Just for completness, the "several variables" case is indeed possible, though not elegant at all. For example, for variables o, p, and q:
Optional.ofNullable( o ).orElseGet(()-> Optional.ofNullable( p ).orElseGet(()-> q ) )
Please note the use of orElseGet() attending to the case that o, p, and q are not variables but expressions either expensive or with undesired side-effects.
In the most general case coalesce(e[1],e[2],e[3],...,e[N])
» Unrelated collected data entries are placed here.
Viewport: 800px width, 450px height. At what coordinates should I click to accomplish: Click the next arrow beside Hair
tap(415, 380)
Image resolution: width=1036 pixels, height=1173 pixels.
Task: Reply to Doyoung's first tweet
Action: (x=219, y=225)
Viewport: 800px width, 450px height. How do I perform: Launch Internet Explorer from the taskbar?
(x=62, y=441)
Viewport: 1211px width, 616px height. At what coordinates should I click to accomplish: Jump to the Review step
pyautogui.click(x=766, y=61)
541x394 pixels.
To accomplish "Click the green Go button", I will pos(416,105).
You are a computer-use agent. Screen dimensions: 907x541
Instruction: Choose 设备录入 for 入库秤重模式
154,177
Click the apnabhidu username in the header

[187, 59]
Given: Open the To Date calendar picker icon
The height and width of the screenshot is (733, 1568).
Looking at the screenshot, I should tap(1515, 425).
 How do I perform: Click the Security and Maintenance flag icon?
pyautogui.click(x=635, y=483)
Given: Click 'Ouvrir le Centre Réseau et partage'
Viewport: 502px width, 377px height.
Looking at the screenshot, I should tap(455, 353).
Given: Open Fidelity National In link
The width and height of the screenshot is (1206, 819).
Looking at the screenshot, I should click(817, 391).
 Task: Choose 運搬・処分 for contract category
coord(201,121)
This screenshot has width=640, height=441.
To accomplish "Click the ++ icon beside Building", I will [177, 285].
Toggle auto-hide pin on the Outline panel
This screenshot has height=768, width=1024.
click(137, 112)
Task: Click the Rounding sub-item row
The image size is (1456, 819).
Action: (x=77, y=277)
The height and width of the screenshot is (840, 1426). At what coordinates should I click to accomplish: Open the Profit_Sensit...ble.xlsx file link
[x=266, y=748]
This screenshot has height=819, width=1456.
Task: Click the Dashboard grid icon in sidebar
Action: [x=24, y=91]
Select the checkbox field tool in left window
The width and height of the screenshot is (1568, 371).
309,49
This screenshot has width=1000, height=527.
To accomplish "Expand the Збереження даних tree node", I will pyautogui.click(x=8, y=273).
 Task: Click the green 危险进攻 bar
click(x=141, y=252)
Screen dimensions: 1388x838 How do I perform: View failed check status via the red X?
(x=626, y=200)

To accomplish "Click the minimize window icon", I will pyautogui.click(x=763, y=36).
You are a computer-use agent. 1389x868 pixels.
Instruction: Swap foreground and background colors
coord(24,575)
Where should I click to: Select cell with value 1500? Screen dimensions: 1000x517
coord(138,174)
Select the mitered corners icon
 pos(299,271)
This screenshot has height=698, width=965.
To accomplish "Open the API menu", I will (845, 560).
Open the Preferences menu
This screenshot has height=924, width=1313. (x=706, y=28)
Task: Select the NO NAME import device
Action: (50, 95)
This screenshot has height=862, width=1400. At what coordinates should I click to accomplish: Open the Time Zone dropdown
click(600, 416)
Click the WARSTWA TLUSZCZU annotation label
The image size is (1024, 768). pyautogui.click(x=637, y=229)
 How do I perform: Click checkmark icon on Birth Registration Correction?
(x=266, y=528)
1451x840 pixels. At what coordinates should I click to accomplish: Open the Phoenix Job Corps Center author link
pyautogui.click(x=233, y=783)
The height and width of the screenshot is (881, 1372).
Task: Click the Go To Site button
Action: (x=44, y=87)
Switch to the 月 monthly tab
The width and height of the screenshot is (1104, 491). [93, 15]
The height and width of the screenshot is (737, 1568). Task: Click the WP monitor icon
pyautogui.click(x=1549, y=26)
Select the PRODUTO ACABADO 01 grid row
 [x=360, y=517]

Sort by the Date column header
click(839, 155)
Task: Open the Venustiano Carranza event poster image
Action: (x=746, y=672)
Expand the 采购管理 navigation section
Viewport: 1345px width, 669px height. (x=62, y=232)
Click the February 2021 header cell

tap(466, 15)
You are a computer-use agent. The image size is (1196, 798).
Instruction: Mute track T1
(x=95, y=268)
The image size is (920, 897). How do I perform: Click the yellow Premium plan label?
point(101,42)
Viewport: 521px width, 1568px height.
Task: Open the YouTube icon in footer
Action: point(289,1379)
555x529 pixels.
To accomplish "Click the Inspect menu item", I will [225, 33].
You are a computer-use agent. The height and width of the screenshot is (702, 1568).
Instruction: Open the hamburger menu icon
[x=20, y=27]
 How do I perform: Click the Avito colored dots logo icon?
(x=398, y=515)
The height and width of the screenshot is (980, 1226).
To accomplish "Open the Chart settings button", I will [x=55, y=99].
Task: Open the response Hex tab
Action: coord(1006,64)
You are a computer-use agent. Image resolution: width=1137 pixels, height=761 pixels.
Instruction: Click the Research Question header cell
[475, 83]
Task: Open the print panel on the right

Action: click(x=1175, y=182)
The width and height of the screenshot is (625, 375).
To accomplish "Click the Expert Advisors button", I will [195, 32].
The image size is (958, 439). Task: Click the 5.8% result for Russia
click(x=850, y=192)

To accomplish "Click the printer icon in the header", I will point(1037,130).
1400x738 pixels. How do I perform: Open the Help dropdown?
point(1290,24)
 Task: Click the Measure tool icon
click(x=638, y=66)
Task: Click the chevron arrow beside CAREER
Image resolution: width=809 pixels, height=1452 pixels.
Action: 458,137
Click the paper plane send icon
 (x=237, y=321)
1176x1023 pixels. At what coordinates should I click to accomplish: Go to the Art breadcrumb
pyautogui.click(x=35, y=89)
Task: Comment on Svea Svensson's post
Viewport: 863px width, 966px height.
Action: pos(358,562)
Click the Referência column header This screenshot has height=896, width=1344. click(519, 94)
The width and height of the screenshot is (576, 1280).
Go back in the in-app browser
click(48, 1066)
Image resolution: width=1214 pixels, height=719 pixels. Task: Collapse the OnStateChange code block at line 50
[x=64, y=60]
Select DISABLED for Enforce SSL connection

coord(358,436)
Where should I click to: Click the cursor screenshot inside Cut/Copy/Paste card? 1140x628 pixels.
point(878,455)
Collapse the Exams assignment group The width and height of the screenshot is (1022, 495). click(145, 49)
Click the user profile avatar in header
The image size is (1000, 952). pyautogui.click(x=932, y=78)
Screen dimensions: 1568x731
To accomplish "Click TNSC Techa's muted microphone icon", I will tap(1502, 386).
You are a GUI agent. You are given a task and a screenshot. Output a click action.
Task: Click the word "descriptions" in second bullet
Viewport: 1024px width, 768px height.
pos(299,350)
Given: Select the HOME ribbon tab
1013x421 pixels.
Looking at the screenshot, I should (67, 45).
coalesce-expression(i) == e[i] when i = N
coalesce-expression(i) == Optional.ofNullable( e[i] ).orElseGet(()-> coalesce-expression(i+1) ) when i < N
This can generate expressions excessively long. However, if we are trying to move to a world without null, then v[i] are most probably already of type Optional<String>, as opposed to simply String. In this case,
result= o.orElse(p.orElse(q.get())) ;
or in the case of expressions:
result= o.orElseGet(()-> p.orElseGet(()-> q.get() ) ) ;
Furthermore, if you are also moving to a functional-declarative style, o, p, and q should be of type Supplier<String> like in:
Supplier<String> q= ()-> q-expr ;
Supplier<String> p= ()-> Optional.ofNullable(p-expr).orElseGet( q ) ;
Supplier<String> o= ()-> Optional.ofNullable(o-expr).orElseGet( p ) ;
And then the whole coalesce reduces simply to o.get().
For a more concrete example:
Supplier<Integer> hardcodedDefaultAge= ()-> 99 ;
Supplier<Integer> defaultAge= ()-> defaultAgeFromDatabase().orElseGet( hardcodedDefaultAge ) ;
Supplier<Integer> ageInStore= ()-> ageFromDatabase(memberId).orElseGet( defaultAge ) ;
Supplier<Integer> effectiveAge= ()-> ageFromInput().orElseGet( ageInStore ) ;
defaultAgeFromDatabase(), ageFromDatabase(), and ageFromInput() would already return Optional<Integer>, naturally.
And then the coalesce becomes effectiveAge.get() or simply effectiveAge if we are happy with a Supplier<Integer>.
IMHO, with Java 8 we will see more and more code structured like this, as it's extremely self-explainatory and efficient at the same time, especially in more complex cases.
I do miss a class Lazy<T> that invokes a Supplier<T> only one time, but lazily, as well as consistency in the definition of Optional<T> (i.e. Optional<T>-Optional<T> operators, or even Supplier<Optional<T>>).